Information supplied:

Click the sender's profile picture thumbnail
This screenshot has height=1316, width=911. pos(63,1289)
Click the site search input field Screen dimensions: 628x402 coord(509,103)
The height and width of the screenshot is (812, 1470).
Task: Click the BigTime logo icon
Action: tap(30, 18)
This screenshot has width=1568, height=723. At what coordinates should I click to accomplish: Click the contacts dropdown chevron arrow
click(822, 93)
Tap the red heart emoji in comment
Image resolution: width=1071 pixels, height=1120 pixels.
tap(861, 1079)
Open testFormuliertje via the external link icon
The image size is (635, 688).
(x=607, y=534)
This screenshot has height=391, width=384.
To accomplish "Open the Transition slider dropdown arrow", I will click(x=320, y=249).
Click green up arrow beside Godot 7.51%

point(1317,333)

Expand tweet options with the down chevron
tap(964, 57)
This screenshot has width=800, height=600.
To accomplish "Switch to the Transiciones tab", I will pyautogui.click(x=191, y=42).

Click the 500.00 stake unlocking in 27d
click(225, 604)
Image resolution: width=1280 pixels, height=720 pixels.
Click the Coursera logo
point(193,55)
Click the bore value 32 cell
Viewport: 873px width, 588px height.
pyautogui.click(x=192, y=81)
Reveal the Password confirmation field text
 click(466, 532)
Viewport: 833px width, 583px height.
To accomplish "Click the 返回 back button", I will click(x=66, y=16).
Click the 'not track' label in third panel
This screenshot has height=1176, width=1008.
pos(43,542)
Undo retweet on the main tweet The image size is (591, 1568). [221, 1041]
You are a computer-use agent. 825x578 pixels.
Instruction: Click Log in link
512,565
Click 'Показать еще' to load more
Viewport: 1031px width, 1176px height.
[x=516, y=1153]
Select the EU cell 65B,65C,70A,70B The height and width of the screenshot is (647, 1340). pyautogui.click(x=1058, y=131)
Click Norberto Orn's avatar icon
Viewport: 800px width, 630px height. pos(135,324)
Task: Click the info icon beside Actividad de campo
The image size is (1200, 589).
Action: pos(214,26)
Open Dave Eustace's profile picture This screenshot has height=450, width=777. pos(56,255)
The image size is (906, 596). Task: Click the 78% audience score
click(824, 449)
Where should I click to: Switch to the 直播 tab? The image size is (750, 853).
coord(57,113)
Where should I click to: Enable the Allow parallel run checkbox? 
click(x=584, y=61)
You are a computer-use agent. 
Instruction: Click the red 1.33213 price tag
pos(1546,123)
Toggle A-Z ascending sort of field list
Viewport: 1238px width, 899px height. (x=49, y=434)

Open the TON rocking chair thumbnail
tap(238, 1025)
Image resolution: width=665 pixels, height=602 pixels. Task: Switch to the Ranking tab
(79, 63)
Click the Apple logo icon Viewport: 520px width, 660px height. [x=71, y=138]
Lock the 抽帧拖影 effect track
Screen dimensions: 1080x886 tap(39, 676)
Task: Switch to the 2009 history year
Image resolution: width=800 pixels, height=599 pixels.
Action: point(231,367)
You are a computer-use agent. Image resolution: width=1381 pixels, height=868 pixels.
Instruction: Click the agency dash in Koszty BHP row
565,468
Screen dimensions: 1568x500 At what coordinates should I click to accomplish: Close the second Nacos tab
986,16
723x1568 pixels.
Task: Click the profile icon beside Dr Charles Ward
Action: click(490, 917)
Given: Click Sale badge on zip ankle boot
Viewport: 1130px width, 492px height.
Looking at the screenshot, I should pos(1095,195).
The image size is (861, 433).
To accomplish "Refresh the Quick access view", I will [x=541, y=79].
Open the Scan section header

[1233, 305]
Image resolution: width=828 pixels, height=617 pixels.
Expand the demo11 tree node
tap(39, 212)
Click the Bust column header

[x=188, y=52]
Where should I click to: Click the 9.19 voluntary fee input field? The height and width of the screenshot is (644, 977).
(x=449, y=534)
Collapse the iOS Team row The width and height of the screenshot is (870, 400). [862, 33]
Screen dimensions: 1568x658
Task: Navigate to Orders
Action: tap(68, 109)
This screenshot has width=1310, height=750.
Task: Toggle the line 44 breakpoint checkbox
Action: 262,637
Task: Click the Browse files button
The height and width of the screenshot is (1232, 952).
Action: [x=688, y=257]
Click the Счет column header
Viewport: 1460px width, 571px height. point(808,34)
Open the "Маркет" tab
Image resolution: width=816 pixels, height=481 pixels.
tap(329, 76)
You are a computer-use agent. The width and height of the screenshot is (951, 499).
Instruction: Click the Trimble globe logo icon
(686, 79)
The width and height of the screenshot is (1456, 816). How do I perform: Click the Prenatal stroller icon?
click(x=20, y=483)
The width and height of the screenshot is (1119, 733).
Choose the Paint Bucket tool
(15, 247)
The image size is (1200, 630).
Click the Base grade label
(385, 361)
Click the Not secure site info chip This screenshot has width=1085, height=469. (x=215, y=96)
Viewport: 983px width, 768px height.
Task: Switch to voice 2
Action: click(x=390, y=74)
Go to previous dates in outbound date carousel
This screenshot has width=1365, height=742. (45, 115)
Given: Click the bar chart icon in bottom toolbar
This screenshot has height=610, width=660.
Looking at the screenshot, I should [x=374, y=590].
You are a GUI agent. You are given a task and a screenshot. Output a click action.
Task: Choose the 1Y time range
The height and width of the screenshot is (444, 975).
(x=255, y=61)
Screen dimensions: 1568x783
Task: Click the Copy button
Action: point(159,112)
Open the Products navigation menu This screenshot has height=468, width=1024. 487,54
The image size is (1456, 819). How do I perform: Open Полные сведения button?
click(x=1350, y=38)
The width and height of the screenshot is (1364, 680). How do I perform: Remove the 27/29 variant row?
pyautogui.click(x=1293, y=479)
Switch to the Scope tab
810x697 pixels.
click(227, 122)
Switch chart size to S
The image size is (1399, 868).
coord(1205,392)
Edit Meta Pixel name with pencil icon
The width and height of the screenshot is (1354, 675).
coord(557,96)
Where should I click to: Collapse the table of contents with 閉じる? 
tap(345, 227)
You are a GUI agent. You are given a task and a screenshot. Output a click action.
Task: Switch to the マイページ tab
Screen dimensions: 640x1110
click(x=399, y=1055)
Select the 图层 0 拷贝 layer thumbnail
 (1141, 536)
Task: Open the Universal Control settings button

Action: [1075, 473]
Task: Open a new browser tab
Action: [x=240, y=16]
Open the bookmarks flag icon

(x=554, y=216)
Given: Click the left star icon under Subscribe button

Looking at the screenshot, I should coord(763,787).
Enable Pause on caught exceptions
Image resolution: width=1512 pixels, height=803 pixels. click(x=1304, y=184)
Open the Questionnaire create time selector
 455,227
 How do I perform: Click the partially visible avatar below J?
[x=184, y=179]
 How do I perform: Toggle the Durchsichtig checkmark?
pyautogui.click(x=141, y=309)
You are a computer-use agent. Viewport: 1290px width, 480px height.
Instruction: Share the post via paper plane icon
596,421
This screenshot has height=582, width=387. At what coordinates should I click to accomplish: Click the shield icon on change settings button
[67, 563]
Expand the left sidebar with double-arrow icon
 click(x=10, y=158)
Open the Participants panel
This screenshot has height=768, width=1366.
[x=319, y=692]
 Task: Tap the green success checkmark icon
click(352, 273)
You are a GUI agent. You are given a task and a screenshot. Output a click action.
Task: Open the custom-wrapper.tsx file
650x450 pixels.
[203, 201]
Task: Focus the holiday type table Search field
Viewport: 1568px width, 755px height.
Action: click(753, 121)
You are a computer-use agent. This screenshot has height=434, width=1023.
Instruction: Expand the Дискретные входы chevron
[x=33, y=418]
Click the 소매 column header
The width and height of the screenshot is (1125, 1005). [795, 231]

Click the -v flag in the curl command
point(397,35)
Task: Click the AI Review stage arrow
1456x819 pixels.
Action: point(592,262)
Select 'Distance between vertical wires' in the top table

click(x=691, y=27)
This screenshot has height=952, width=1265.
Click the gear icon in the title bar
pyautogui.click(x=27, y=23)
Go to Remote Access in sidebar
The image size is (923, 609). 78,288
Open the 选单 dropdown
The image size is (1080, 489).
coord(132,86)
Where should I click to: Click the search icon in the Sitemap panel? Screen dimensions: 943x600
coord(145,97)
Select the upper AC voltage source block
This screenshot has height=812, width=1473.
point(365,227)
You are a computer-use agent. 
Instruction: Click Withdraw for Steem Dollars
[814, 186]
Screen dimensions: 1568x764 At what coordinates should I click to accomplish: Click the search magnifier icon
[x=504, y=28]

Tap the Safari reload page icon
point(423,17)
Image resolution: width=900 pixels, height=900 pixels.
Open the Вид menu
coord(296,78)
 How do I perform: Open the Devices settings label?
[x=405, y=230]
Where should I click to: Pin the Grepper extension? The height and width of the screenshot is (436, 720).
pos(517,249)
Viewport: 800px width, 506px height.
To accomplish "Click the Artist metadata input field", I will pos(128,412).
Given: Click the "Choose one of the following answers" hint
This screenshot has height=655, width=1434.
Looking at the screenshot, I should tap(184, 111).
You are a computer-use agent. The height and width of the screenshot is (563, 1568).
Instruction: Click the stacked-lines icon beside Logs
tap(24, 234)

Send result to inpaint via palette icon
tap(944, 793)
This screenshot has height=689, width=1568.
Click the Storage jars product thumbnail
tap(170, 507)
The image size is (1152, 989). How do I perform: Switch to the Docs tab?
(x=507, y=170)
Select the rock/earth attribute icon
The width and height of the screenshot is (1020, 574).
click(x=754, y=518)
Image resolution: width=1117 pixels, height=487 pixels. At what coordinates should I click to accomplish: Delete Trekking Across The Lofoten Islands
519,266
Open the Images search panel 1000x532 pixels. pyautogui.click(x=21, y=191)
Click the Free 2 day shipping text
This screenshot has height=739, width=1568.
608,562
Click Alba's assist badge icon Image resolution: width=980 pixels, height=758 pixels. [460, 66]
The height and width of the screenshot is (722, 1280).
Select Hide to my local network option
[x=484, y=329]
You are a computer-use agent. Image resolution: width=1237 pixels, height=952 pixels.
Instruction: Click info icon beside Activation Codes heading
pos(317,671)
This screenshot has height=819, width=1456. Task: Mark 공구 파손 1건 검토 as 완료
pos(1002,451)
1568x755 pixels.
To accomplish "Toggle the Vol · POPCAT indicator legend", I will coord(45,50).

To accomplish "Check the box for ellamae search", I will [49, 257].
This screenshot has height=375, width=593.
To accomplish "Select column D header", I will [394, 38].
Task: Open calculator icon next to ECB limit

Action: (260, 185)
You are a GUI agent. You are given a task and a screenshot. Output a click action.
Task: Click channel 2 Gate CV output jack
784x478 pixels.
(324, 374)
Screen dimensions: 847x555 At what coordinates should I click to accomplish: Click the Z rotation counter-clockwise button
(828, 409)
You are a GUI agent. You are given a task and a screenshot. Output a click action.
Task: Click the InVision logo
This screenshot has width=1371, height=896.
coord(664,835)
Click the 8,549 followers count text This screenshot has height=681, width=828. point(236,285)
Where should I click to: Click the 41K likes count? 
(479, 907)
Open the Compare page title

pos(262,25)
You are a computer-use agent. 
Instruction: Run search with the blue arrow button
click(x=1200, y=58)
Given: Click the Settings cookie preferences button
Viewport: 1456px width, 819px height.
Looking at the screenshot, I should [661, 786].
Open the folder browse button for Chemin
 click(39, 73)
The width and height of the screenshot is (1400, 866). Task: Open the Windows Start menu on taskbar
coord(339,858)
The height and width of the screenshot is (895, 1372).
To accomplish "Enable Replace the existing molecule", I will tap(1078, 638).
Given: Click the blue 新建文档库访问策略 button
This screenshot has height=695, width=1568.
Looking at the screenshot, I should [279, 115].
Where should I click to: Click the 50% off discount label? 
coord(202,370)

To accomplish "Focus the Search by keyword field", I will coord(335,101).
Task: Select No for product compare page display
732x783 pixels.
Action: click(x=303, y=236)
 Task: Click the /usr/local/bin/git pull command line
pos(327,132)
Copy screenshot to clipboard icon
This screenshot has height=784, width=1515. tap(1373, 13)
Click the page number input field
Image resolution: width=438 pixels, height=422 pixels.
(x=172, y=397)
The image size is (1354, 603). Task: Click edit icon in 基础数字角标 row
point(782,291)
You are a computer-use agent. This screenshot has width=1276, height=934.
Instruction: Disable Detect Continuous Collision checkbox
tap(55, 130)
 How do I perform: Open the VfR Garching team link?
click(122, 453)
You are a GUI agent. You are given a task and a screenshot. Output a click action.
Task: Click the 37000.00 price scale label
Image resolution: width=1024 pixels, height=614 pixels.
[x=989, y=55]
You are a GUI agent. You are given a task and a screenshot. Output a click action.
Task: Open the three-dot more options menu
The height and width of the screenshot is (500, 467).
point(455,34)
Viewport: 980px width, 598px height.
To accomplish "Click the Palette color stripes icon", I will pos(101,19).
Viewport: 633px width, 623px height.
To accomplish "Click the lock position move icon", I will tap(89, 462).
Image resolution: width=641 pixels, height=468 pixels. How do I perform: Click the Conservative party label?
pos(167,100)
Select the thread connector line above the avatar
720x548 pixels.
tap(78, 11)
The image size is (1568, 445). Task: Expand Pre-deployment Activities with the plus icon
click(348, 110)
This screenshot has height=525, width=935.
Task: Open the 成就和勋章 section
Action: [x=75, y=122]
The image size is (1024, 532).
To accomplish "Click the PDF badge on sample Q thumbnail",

What needs to be done:
Return every line from the material that contains the word "chart".

Written answer:
Given: Click the bar chart icon in bottom toolbar
Switch chart size to S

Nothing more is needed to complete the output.